**WORK TO COMPLETE:**
Can you turn the part that opens with the line containing "coordinates (540, 737)." and closes with the line containing "alert-type-cell: High Temper... is" into a JSON list of strings, one string per line and blank lines omitted?
** INFORMATION PROVIDED follows **
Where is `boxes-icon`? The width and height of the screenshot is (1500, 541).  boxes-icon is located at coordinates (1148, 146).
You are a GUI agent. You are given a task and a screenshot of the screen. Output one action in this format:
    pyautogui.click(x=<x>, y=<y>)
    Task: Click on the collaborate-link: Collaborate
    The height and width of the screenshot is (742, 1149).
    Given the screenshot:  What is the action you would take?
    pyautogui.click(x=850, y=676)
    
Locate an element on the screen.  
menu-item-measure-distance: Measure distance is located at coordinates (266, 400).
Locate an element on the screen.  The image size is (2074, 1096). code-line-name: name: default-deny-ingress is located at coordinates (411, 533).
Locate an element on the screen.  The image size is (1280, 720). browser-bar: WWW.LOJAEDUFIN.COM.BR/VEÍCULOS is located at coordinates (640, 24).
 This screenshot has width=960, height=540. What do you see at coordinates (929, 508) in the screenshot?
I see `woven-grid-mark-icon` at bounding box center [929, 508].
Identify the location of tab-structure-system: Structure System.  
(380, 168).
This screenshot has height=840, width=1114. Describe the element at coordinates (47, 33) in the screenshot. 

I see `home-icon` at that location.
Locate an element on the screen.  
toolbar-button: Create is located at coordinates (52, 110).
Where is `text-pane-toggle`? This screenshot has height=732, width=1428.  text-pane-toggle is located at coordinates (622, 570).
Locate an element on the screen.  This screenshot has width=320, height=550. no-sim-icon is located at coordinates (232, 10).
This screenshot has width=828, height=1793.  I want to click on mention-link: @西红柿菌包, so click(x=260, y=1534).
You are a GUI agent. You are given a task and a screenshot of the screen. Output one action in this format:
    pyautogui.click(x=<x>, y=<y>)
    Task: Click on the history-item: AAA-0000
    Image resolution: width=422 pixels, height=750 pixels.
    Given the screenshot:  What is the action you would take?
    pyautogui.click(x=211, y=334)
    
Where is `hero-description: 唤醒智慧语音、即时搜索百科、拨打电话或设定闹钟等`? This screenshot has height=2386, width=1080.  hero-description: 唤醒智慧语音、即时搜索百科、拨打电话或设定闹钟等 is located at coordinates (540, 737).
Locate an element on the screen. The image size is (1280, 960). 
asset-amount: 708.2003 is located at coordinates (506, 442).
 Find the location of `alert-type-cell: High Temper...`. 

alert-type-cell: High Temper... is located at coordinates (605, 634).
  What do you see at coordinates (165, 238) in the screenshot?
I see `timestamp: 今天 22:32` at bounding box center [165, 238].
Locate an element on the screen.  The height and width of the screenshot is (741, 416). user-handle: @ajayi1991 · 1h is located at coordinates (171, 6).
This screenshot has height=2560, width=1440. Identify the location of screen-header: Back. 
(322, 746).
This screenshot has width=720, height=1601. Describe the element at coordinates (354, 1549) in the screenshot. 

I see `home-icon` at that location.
** End of INFORMATION PROVIDED **
**REPLY:**
[
  "Where is `hero-description: 唤醒智慧语音、即时搜索百科、拨打电话或设定闹钟等`? This screenshot has height=2386, width=1080.  hero-description: 唤醒智慧语音、即时搜索百科、拨打电话或设定闹钟等 is located at coordinates (540, 737).",
  "Locate an element on the screen. The image size is (1280, 960). ",
  "asset-amount: 708.2003 is located at coordinates (506, 442).",
  " Find the location of `alert-type-cell: High Temper...`. ",
  "alert-type-cell: High Temper... is located at coordinates (605, 634)."
]